(Dataset entries)
= = = =

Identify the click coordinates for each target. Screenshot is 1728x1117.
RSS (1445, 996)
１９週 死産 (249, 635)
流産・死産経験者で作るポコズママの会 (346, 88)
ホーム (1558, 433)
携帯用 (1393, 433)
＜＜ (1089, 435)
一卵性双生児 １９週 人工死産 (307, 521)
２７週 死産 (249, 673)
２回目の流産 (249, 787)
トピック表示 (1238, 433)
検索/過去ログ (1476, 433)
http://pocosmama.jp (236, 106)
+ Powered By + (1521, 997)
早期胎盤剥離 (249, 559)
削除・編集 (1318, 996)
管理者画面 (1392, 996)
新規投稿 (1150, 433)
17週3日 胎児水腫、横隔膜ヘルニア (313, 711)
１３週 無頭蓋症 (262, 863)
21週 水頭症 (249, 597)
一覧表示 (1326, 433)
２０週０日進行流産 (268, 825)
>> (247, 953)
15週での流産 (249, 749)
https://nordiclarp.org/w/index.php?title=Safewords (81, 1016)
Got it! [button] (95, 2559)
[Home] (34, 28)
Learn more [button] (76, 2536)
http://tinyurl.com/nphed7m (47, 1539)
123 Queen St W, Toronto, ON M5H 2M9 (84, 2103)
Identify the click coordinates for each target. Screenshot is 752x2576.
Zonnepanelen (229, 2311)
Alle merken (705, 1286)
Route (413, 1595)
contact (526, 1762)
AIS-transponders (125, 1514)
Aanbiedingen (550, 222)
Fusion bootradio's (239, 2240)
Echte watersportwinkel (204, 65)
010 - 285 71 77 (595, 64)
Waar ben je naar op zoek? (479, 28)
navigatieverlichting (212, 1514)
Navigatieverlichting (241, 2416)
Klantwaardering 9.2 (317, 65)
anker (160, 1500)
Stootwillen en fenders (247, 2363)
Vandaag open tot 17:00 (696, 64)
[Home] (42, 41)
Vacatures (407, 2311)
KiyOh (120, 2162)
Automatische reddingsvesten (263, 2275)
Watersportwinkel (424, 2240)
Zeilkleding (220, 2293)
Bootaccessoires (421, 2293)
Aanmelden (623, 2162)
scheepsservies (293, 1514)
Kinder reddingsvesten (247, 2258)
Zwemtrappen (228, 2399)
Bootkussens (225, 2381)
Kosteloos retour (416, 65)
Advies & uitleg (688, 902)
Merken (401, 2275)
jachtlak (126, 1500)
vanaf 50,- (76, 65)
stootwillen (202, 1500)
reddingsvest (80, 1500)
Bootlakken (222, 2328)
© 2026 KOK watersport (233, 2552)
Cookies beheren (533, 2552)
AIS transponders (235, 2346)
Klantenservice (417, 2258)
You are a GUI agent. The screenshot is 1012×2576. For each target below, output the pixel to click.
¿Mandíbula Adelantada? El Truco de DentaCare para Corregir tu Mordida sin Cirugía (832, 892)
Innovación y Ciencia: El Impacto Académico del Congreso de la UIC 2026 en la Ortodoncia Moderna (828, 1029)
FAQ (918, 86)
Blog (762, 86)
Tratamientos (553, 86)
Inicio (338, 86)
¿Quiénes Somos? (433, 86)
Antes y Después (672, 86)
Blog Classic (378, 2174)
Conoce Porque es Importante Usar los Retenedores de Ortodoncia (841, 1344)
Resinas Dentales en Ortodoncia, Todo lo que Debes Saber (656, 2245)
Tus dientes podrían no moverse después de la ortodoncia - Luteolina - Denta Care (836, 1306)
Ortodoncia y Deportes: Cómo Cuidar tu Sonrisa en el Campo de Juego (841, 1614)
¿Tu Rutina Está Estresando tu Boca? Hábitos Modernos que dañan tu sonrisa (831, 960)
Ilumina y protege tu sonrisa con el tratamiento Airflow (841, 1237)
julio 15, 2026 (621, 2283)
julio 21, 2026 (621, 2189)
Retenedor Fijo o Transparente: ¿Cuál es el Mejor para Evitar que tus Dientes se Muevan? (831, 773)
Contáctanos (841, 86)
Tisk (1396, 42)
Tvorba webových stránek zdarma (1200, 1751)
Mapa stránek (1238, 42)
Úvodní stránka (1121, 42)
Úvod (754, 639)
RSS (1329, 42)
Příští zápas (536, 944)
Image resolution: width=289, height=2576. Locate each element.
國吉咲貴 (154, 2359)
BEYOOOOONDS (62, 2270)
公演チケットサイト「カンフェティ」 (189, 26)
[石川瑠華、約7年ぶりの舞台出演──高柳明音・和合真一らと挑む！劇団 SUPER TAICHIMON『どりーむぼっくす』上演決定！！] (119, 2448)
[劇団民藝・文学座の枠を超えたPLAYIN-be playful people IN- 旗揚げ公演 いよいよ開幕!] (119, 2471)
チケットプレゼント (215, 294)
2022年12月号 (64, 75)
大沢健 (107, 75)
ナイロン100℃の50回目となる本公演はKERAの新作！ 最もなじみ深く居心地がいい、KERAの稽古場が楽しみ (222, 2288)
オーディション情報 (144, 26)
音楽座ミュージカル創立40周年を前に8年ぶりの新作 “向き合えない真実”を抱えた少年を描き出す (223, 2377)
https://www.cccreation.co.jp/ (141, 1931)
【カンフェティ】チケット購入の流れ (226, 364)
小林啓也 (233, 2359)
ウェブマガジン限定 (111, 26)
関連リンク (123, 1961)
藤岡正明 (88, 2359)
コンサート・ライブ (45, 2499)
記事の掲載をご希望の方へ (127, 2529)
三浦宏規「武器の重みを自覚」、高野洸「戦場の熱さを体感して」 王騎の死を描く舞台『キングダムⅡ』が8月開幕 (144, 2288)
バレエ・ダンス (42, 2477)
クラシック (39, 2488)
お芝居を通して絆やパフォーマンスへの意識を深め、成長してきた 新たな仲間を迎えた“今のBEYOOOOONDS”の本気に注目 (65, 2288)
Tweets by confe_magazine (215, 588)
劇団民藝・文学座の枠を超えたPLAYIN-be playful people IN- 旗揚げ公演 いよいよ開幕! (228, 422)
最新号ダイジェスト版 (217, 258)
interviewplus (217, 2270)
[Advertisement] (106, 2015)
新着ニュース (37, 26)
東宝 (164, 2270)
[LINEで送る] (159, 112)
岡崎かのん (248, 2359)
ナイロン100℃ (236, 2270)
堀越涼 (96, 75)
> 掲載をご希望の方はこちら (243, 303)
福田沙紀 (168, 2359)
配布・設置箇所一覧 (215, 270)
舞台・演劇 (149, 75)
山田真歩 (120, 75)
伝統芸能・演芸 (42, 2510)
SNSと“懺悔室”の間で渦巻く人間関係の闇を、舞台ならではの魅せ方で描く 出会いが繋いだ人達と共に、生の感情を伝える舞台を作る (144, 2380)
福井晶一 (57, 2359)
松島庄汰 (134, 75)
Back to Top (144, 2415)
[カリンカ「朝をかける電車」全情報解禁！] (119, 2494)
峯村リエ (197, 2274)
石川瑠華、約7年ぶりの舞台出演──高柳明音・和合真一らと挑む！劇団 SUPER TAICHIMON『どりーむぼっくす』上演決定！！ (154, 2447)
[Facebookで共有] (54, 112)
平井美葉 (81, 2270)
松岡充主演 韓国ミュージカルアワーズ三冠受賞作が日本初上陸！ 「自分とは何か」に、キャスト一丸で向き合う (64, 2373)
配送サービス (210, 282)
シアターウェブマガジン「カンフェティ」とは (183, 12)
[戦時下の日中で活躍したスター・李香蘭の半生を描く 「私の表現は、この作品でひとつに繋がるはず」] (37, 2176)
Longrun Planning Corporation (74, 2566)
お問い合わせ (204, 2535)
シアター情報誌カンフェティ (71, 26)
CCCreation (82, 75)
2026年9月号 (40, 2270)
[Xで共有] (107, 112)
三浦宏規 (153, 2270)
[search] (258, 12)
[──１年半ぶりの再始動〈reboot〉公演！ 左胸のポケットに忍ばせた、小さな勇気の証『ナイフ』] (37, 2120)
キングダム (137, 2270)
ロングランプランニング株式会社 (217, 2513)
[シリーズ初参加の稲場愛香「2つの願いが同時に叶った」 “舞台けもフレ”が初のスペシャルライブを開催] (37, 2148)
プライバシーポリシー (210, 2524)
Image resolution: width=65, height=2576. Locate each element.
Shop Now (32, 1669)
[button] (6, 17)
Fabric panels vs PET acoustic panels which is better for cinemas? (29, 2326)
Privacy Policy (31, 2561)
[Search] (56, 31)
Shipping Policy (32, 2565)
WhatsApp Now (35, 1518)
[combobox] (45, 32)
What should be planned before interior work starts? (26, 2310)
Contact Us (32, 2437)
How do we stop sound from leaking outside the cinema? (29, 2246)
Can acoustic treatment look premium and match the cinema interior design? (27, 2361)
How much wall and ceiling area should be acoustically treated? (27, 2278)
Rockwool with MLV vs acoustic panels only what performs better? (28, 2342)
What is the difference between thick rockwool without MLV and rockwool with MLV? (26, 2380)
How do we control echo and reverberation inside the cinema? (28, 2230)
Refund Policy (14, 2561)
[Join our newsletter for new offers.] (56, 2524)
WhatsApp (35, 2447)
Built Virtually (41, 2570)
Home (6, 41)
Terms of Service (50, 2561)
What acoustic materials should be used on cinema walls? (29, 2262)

= = = =

WHAT TO WORK ON: Could you reproduce, exactly, every line above from the line with "Back to Top (144, 2415)" to the line with "ロングランプランニング株式会社 (217, 2513)", and no other line? Both ends count.

THE COMPLETED TASK:
Back to Top (144, 2415)
[カリンカ「朝をかける電車」全情報解禁！] (119, 2494)
峯村リエ (197, 2274)
石川瑠華、約7年ぶりの舞台出演──高柳明音・和合真一らと挑む！劇団 SUPER TAICHIMON『どりーむぼっくす』上演決定！！ (154, 2447)
[Facebookで共有] (54, 112)
平井美葉 (81, 2270)
松岡充主演 韓国ミュージカルアワーズ三冠受賞作が日本初上陸！ 「自分とは何か」に、キャスト一丸で向き合う (64, 2373)
配送サービス (210, 282)
シアターウェブマガジン「カンフェティ」とは (183, 12)
[戦時下の日中で活躍したスター・李香蘭の半生を描く 「私の表現は、この作品でひとつに繋がるはず」] (37, 2176)
Longrun Planning Corporation (74, 2566)
お問い合わせ (204, 2535)
シアター情報誌カンフェティ (71, 26)
CCCreation (82, 75)
2026年9月号 (40, 2270)
[Xで共有] (107, 112)
三浦宏規 (153, 2270)
[search] (258, 12)
[──１年半ぶりの再始動〈reboot〉公演！ 左胸のポケットに忍ばせた、小さな勇気の証『ナイフ』] (37, 2120)
キングダム (137, 2270)
ロングランプランニング株式会社 (217, 2513)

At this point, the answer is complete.